Somewhere below are a line with "Expand the Cloud Hub submenu" and a later line with "Download the uploads-1493730910.zip". Output exactly those lines and all lines between them.
DATASET Start Marker
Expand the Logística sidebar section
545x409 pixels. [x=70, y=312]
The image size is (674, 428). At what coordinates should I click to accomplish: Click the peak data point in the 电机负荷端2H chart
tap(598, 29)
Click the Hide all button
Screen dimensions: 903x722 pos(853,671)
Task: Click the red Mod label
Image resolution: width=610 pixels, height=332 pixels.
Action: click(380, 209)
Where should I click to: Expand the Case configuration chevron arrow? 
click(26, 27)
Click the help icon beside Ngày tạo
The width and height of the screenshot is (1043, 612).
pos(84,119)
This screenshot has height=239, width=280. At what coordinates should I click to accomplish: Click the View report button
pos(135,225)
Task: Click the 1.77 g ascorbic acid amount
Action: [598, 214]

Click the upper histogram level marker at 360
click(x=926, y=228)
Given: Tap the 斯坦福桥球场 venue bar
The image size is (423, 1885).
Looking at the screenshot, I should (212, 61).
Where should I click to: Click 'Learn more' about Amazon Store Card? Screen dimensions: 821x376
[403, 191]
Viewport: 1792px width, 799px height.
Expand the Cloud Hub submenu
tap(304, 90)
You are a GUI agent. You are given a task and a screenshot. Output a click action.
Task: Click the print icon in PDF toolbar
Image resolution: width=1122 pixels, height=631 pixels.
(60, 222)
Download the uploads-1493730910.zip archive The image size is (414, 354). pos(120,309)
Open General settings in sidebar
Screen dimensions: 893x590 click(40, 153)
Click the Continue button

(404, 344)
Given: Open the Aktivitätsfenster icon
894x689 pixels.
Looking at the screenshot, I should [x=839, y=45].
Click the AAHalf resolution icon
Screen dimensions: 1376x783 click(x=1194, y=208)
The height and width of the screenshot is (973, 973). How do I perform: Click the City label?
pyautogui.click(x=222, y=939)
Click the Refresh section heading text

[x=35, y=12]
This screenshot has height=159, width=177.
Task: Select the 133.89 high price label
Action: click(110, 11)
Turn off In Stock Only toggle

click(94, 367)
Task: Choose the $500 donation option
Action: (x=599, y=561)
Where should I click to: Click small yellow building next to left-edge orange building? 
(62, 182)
DATASET End Marker
SOLUTION TO THIS TASK ▸
Expand the Cloud Hub submenu
tap(304, 90)
You are a GUI agent. You are given a task and a screenshot. Output a click action.
Task: Click the print icon in PDF toolbar
Image resolution: width=1122 pixels, height=631 pixels.
(60, 222)
Download the uploads-1493730910.zip archive The image size is (414, 354). pos(120,309)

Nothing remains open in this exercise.